# Chrome rims cleaner



## FD Prez (Oct 14, 2008)

What do you guys use to clean your chrome rims? I've tried a few off the shelf products and nothing seems to get them clean. Not a big fan of spending a whole weekend scrubbing every inch of the rims either..to many
nooks and crannies.


----------



## Rukee (Feb 8, 2007)

I use Meguiars(sp?) Mist and Shine for a quick clean with a coat of good wax at about every ten quick cleans on my chrome Cragars.


----------



## alsgto04 (Nov 21, 2007)

I dont have chrome rims but i think meguiars or mothers is the best way to go. Good luck.


----------



## GM4life (Mar 18, 2007)

I use Meguires Wheel Detailer Mist and Wipe for mine.


----------



## Reno'sGoat (Dec 10, 2004)

I use Mother's chrome and when I'm in a hurry I use Nano spray wax on the rims, it's quick and easy plus they look great.


----------



## raspantienator (Nov 20, 2007)

You are the first guys to suggest Mothers-Most people here like Meguires.
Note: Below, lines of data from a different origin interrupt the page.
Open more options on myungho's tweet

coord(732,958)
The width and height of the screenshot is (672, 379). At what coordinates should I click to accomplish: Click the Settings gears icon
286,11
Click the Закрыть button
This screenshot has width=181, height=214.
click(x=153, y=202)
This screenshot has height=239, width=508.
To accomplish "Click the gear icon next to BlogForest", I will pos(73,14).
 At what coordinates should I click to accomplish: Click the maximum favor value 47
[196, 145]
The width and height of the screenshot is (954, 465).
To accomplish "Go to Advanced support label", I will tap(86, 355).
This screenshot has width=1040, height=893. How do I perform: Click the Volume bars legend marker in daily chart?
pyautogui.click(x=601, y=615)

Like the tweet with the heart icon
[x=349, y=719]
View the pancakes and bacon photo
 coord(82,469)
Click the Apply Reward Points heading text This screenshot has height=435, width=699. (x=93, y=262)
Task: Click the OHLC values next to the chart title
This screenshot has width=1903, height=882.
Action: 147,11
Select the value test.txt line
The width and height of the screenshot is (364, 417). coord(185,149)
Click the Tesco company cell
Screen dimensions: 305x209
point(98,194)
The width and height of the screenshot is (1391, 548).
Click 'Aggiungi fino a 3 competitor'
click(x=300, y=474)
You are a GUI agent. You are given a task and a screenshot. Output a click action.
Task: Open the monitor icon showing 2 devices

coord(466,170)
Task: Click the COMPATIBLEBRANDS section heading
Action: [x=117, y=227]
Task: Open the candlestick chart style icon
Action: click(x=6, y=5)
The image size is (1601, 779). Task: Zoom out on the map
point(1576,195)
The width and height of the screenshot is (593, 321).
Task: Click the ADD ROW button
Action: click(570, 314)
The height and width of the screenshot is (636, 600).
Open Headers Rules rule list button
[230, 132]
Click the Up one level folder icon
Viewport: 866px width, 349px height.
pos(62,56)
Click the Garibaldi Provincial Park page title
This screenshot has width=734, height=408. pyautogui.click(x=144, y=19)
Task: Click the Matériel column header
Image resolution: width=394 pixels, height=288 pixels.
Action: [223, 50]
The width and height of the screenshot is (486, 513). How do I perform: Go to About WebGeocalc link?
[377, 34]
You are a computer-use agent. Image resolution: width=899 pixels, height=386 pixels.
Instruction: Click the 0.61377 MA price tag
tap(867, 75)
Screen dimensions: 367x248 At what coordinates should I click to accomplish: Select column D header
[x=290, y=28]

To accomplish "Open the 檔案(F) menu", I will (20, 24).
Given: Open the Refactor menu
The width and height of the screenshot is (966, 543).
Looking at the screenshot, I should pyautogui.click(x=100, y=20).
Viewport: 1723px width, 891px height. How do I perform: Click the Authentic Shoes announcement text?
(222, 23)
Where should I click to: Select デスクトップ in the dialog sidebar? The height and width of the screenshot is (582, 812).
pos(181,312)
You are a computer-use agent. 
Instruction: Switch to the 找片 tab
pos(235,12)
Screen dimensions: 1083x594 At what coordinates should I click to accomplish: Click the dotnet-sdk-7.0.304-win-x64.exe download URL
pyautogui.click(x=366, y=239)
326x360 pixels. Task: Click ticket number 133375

I prefer Mothers as well......thought I was alone.


----------



## Northeast Rod Run (Oct 29, 2008)

I use Mother's products for 90% of my stuff (chrome rims included)


----------



## RuSsMaN50 (Oct 27, 2008)

you need to find this stuff called CHROME BUTTER. thats the best stuff me and all my buds use it on are chrome rims

ATL GOAT HERDER


----------